- [TO DO]: Narrow the data below down to the lines containing "more".

────────────────────────────────────────

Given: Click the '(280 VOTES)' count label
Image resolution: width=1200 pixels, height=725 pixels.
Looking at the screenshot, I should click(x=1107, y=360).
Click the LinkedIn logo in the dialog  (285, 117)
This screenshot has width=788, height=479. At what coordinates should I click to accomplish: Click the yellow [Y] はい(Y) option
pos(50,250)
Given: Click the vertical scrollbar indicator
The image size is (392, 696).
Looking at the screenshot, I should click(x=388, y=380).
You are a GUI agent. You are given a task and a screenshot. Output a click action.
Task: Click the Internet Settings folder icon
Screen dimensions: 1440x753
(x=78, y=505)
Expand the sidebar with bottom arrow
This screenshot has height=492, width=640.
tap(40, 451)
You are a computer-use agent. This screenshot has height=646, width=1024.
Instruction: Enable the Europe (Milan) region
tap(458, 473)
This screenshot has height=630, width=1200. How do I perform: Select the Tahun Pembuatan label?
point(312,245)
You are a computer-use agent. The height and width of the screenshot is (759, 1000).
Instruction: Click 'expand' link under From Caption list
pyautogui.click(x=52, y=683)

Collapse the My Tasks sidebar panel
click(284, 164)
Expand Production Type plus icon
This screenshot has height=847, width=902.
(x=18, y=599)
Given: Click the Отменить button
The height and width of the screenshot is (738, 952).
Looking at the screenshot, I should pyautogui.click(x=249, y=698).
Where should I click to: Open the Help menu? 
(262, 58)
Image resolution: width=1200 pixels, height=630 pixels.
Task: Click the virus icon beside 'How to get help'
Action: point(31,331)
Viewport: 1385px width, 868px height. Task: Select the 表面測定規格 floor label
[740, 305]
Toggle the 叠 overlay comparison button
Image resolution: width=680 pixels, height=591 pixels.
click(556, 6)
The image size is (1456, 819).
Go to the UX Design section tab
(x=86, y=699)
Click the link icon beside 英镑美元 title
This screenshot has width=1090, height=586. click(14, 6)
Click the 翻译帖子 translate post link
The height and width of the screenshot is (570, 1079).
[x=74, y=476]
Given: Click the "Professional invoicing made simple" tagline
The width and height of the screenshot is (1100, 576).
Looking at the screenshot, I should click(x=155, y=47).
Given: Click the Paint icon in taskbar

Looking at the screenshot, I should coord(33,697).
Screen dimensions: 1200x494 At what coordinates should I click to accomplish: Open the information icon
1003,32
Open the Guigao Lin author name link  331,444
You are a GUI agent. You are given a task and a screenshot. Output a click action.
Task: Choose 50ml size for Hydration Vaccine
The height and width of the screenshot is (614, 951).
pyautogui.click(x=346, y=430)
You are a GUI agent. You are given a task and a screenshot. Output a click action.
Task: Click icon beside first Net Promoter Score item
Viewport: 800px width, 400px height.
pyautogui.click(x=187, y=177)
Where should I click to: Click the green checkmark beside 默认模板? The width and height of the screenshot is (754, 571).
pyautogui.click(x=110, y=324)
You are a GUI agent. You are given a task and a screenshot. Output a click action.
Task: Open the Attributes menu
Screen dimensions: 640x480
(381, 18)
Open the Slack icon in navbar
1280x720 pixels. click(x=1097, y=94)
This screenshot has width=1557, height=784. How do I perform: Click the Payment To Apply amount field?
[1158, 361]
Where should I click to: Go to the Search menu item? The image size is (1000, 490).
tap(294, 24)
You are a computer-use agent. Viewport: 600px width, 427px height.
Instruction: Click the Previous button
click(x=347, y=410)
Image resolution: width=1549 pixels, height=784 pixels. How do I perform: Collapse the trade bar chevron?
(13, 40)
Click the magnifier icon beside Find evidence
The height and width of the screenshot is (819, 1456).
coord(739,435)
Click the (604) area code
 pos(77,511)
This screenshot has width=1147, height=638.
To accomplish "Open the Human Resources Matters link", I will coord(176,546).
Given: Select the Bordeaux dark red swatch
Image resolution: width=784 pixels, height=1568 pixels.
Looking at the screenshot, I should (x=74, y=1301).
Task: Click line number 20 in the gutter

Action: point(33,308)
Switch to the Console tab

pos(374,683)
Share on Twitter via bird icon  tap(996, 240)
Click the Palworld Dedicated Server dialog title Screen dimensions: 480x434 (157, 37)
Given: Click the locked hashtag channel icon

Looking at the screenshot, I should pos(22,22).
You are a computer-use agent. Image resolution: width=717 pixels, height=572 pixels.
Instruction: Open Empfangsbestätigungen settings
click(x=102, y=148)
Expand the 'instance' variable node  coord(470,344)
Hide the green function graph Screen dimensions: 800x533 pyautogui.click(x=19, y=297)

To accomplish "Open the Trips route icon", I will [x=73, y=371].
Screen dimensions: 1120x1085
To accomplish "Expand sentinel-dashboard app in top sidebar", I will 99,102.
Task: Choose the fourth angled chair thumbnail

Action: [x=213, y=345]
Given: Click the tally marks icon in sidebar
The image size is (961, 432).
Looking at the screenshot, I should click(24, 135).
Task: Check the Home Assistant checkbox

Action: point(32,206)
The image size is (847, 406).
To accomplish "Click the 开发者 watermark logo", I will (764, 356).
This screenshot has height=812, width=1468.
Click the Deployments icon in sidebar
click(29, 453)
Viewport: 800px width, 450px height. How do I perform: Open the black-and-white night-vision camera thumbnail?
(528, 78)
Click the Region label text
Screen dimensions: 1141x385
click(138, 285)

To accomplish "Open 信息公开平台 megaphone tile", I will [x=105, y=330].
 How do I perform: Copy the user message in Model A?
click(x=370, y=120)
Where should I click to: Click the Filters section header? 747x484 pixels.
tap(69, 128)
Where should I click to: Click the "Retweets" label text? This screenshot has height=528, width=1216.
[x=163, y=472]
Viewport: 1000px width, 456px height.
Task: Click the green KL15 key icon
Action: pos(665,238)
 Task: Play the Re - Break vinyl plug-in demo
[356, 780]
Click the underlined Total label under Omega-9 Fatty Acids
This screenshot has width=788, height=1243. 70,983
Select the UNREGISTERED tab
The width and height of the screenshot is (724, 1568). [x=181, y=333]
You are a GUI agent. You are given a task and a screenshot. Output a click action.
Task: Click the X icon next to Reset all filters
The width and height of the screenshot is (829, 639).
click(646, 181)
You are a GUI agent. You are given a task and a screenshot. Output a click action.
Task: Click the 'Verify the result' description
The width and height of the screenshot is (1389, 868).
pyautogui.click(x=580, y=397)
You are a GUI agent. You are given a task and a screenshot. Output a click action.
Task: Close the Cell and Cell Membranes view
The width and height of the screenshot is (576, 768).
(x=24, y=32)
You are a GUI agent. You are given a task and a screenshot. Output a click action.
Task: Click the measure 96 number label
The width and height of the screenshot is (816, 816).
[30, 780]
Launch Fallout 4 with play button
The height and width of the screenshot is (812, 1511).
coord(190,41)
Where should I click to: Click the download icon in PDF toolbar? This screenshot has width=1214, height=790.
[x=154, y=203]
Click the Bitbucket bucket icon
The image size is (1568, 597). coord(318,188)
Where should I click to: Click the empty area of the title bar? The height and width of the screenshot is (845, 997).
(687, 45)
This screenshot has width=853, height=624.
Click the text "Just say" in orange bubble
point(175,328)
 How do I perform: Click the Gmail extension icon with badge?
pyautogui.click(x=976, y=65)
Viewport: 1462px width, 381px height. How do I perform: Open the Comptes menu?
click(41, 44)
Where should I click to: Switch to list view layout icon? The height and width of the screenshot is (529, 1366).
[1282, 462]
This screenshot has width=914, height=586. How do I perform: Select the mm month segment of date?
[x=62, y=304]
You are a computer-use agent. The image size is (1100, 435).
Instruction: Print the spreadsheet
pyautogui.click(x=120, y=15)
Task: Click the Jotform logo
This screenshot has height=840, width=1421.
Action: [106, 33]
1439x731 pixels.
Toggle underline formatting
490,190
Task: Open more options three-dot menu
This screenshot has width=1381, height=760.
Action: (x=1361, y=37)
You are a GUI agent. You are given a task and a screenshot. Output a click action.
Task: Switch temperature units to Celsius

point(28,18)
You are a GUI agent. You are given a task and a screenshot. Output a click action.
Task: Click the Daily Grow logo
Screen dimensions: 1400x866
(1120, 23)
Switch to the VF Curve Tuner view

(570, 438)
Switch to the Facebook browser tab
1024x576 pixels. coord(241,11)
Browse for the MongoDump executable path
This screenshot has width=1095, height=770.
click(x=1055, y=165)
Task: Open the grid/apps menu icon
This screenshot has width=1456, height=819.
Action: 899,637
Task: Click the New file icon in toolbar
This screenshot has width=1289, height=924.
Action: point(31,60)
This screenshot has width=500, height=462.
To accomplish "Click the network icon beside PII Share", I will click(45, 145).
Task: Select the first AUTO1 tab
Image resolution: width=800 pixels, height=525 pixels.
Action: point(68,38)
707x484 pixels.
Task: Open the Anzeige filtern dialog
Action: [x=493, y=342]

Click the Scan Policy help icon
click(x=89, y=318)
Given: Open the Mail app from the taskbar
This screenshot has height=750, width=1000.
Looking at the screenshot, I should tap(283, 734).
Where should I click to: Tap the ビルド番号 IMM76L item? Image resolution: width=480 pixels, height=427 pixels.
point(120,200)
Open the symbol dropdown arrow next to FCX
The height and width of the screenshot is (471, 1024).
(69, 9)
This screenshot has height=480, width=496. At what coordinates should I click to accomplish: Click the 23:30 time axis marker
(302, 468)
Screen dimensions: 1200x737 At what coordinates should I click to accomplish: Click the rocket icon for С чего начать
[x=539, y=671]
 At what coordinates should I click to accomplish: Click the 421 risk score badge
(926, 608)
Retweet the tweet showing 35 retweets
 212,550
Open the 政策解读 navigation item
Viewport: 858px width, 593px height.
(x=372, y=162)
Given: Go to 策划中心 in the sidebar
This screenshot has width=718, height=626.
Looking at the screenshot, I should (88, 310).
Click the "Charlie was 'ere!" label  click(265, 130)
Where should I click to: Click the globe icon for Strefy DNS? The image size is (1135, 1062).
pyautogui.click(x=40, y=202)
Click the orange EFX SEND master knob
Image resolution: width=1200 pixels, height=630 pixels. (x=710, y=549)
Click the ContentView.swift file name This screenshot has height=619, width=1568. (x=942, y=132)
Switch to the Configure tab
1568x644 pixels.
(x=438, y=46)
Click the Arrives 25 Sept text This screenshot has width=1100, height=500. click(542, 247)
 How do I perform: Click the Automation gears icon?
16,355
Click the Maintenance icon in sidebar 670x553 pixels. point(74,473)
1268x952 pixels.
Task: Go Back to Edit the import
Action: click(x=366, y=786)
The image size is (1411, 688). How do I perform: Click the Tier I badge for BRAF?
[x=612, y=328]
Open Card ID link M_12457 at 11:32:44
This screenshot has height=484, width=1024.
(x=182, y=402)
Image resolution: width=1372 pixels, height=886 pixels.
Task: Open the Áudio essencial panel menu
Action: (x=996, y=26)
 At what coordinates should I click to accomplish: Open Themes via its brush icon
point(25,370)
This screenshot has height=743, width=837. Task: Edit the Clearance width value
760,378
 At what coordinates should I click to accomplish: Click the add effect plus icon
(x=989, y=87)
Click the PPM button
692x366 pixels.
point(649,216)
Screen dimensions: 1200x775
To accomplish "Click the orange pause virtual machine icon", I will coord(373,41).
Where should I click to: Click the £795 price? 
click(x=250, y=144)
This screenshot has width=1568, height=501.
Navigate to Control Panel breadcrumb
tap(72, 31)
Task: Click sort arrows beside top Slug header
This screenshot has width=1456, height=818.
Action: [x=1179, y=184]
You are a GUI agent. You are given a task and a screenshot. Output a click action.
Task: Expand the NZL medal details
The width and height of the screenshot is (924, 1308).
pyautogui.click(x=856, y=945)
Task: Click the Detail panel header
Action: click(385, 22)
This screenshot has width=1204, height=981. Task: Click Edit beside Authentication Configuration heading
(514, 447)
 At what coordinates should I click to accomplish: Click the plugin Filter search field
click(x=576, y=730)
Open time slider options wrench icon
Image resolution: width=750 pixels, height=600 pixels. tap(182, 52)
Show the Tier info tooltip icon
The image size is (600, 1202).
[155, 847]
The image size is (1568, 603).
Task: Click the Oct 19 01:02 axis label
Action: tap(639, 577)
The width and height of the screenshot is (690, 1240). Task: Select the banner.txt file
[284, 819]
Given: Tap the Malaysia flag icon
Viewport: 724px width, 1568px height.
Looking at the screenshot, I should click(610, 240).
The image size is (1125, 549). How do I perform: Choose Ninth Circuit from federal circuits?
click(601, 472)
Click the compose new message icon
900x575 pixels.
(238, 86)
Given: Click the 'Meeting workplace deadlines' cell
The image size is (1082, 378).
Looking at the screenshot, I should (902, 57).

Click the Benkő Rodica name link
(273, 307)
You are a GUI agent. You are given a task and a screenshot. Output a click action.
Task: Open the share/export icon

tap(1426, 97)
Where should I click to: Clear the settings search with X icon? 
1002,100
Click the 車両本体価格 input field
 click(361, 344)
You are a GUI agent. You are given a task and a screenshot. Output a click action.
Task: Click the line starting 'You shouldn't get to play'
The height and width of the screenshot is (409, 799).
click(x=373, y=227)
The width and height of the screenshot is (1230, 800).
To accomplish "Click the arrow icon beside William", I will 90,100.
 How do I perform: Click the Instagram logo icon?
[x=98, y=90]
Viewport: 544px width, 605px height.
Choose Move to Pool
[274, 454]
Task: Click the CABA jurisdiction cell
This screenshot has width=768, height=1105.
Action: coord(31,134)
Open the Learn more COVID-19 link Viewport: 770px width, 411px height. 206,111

────────────────────────────────────────

- [REPLY]:
Task: Open more options three-dot menu
Open the Learn more COVID-19 link Viewport: 770px width, 411px height. 206,111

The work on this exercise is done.